Alors que les prix de nombreux produits subventionnés augmentent, le pain « baladi » (« local », en arabe) semble toujours intouchable. Pour combien de temps ? Annoncée en 2021 par Abdel Fattah al-Sissi comme une mesure devenue elle aussi incontournable, l’augmentation du prix du pain subventionné n’a finalement pas été mise en œuvre en raison des répercussions de la guerre russo-ukrainienne (et alors que des effets de celle de Gaza sont à attendre), de l’augmentation rapide du coût de la vie et de la dévaluation de la livre égyptienne qui vient renchérir les produits importés. Le pain demeure donc vendu cinq piastres l’unité, chaque bénéficiaire individuel ayant droit à cinq miches par jour. Des mécanismes plus « subtils » ont toutefois été mis en œuvre pour parvenir à réduire, malgré tout, le poids budgétaire du pain subventionné. Parmi les leviers actionnés par le gouvernement, le poids du pain a été revu à la baisse en août 2020 : chaque miche pèse désormais 90 grammes, contre 110 auparavant.

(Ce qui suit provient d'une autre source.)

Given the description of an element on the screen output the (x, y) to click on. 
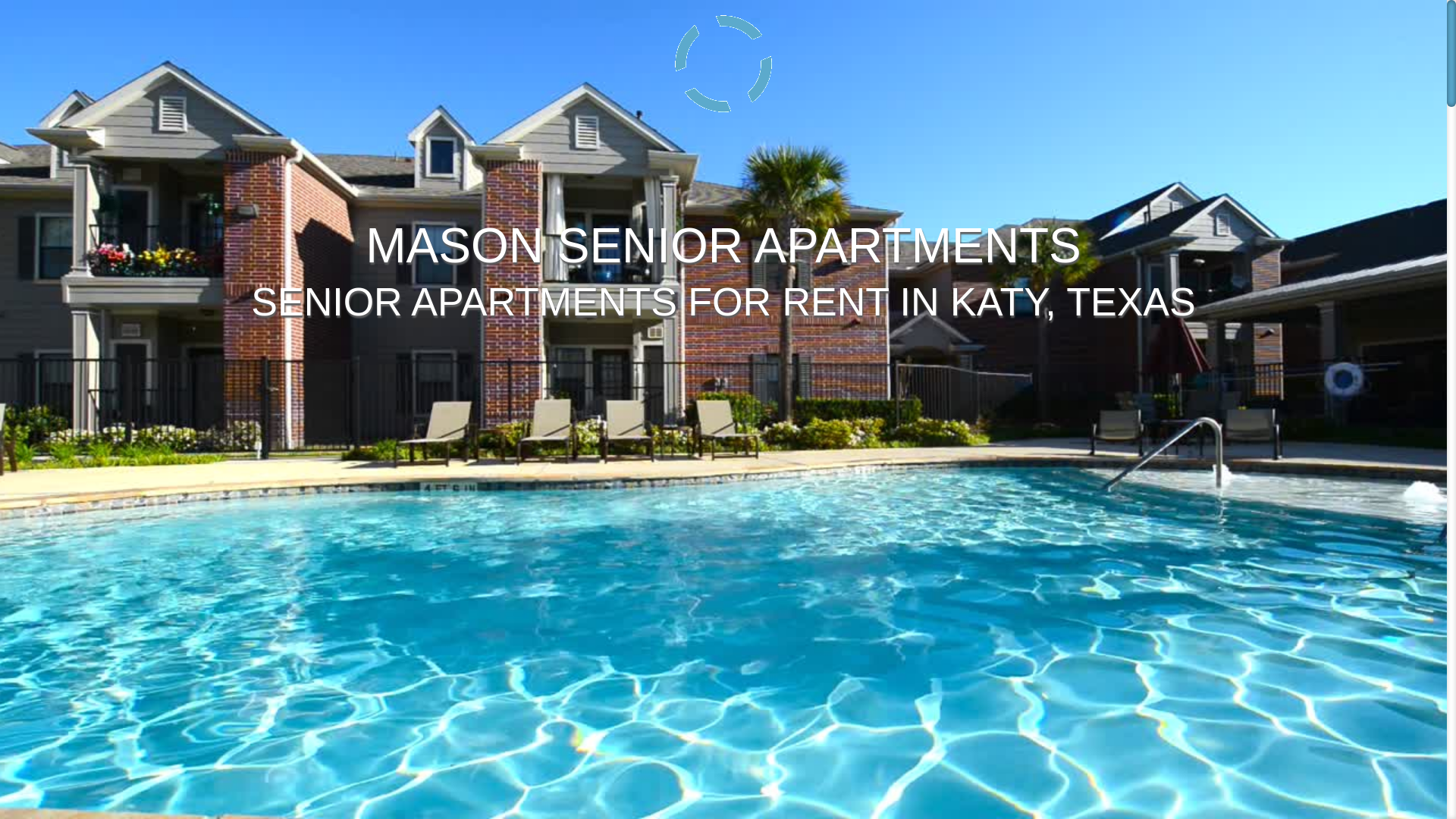
Residents (1115, 51)
Amenities (810, 51)
Neighborhood (971, 51)
Floor Plans (885, 51)
Home (749, 51)
Amenities (810, 51)
Floor Plans (885, 51)
Resident Portal (1115, 51)
Home (749, 51)
Mason Senior Apartments (395, 49)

Or les bénéfices budgétaires de ce type de mesures demeurent limités, et il faut rappeler combien la capacité de l’Égypte de maintenir ce système coûteux de subventions doit aussi s’analyser à l’aune du soutien financier décisif des monarchies de la péninsule Arabique. Elles rivalisent d’influence face aux perspectives de contrats et de partenariats économiques avec ce poids lourd démographique et pivot de la région Afrique du Nord/Moyen-Orient. n
Notes
(1) Delphine Acloque, « Le front pionnier agro-désertique égyptien, par-delà rural et ruralité ? », in EchoGéo, no 54, 2020.
(2) Yigezu A. Yigezu et al., « Food Losses and Wastage along the Wheat Value Chain in Egypt and Their Implications on Food and Energy Security, Natural Resources, and the Environment », in Sustainability, vol. 13, no 18, 2021.
(3) Marie Vannetzel, « Visées allogènes et endogènes de la réforme des subventions à la consommation en Égypte », in Égypte/Monde arabe, no 20, 2019, p. 127-155.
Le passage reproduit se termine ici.